Many plants have adapted to the turbulent structure of alluvial fans. We highlight the Mojave desert alluvial fans because they are most pronounced across vast areas of the desert. If you want to see a few, take the drive on Highway 15 between Barstow and Las Vegas. As you rise up along the fan there will be gradual changes in plant communities.

  • Alluvial Basin Plant Community The environment here is dry, sunny, flat valley bottoms, low land flood plains, ephemeral stream channels, and playa margins. These plant communities generally occur below the moister sagebrush or creosote zones.

    Bottom of the Alluvial Fan Plant Community
    Bottom of the Alluvial Fan Plant Community

    This elevation is typically 0 to 2000 feet above sea level. The soils typically are high saline (salty). Typical plant species that can be found here are Greasewood (Sarcobatus vermiculatus), Salt Bushes (Atriplex species), and Salt Grass (Distichlis spicata).

  • Creosote and White Bursage Plant Community This plant community covers most of the flat, open, and mildly sloping alluvial fans of the Mojave Desert. It is dominated by Creosote Bush (Larrea tridentata) and White Bursage (Ambrosia dumosa).
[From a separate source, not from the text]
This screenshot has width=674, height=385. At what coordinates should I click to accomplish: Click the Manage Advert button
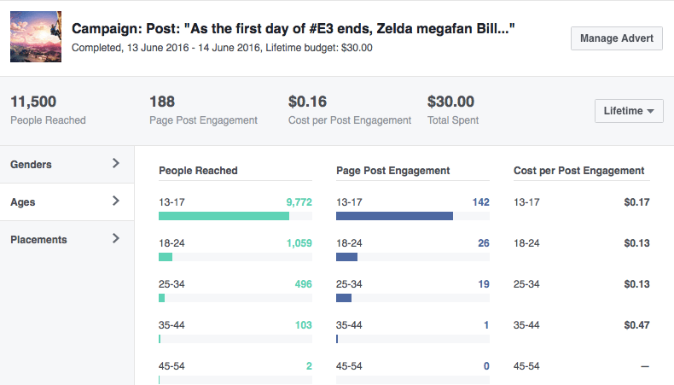point(616,38)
This elevation is typically 2000 to 4000 feet above sea level.

    Creosote and white bursage on alluvial fan
    Creosote Bush and White Bursage Community on Alluvial Fan

    This is also frequented by Nevada joint-fir (Ephedra nevadensis), Fremont's dalea (Psorothamnus fremontii), brittlebush (Encelia spp.), spiny menodora (Menodora spinescens), white burrobrush (Hymenoclea salsola), desert-thorn (Lycium spp.), spiny hopsage (Grayia spinosa), littleleaf ratany (Krameria erecta), Mormon tea (Ephedra viridus (green stems), several species of fragrant sage (Salvia dorryi and Salvia mojavensis), and various species of rabbitbrush (Chrysothamnus spp.).

  • Mojave Yucca and Cactus Plant Community The creosote community continues upward, but then you start to see medium tall Mojave Yuccas (Yucca schidigera) towering above the shrubs. This elevation is typically 3000 to 5000 feet above sea level.

    Mojave Yucca Habitat
    Mojave Yucca Habitat on Alluvial Fan

    Also appearing along side washes and rock spills are several species of Mojave native cactus. You'll see the Cotton Top cactus (Echinocactus polycephalus), the Strawberry Hedgehog cactus (Echinocereus engelmannii), the Beaver Tail cactus (Opuntia basilaris), and a host of other prickly pear cactus.

  • Joshua Tree and Black Bush Plant Community

    Joshua Trees and Blackbrush on alluvial fan
    Joshua Tree and Blackbrush Plant Community

    At this elevation, the creosote begin to thin out and Joshua trees (Yucca brevifolia) and Blackbrush (Coleogyne ramosissima) begin to appear. This elevation is typically 3000 to 6000 feet above sea level.

    Big Joshua Trees
    Big Joshua Trees on Alluvial Fan

    The Blackbrush appears as a carpet of low dead shrubs most of the year. However, in the spring they turn green with many small leaves. Then they flower yellow. A Black-brush community can be over 800 years old.

    Agave utahensis flower stalks can also be seen growing on distant rocky cliffs.

    Joshua Trees and Blackbrush on alluvial fan
    Agave Utahensis Can be Found in a Joshua Tree and Blackbrush Plant Community

  • Juniper Tree Plant Community The Utah Juniper (Juniperus osteosperma) habitat starts to appear at the upper range of the Joshua Tree community at the top of the alluvial fan, then continue up the mountains until they meet the pine trees in snow country.

    Juniper Sage Habitat
    Juniper Sage Plant Community near the Top of an Alluvial Fan

    This elevation is typically 5000 to 8000 feet above sea level. Growing along with the junipers are Great Basin sage (Artimisia tridentata), Curl leaf Mountain Mahogany (Cercocarpus ledifolius), and Rabbit brush (Chrysothamnus species)

  • Pine Tree Plant Community The pine trees are in the mountains above the alluvial fan. They are joined by a whole host of plants that are different than what exists in the creosote community. Most of these plants enjoy mild summer temperatures and rains. They must also be able to handle very long cold winters.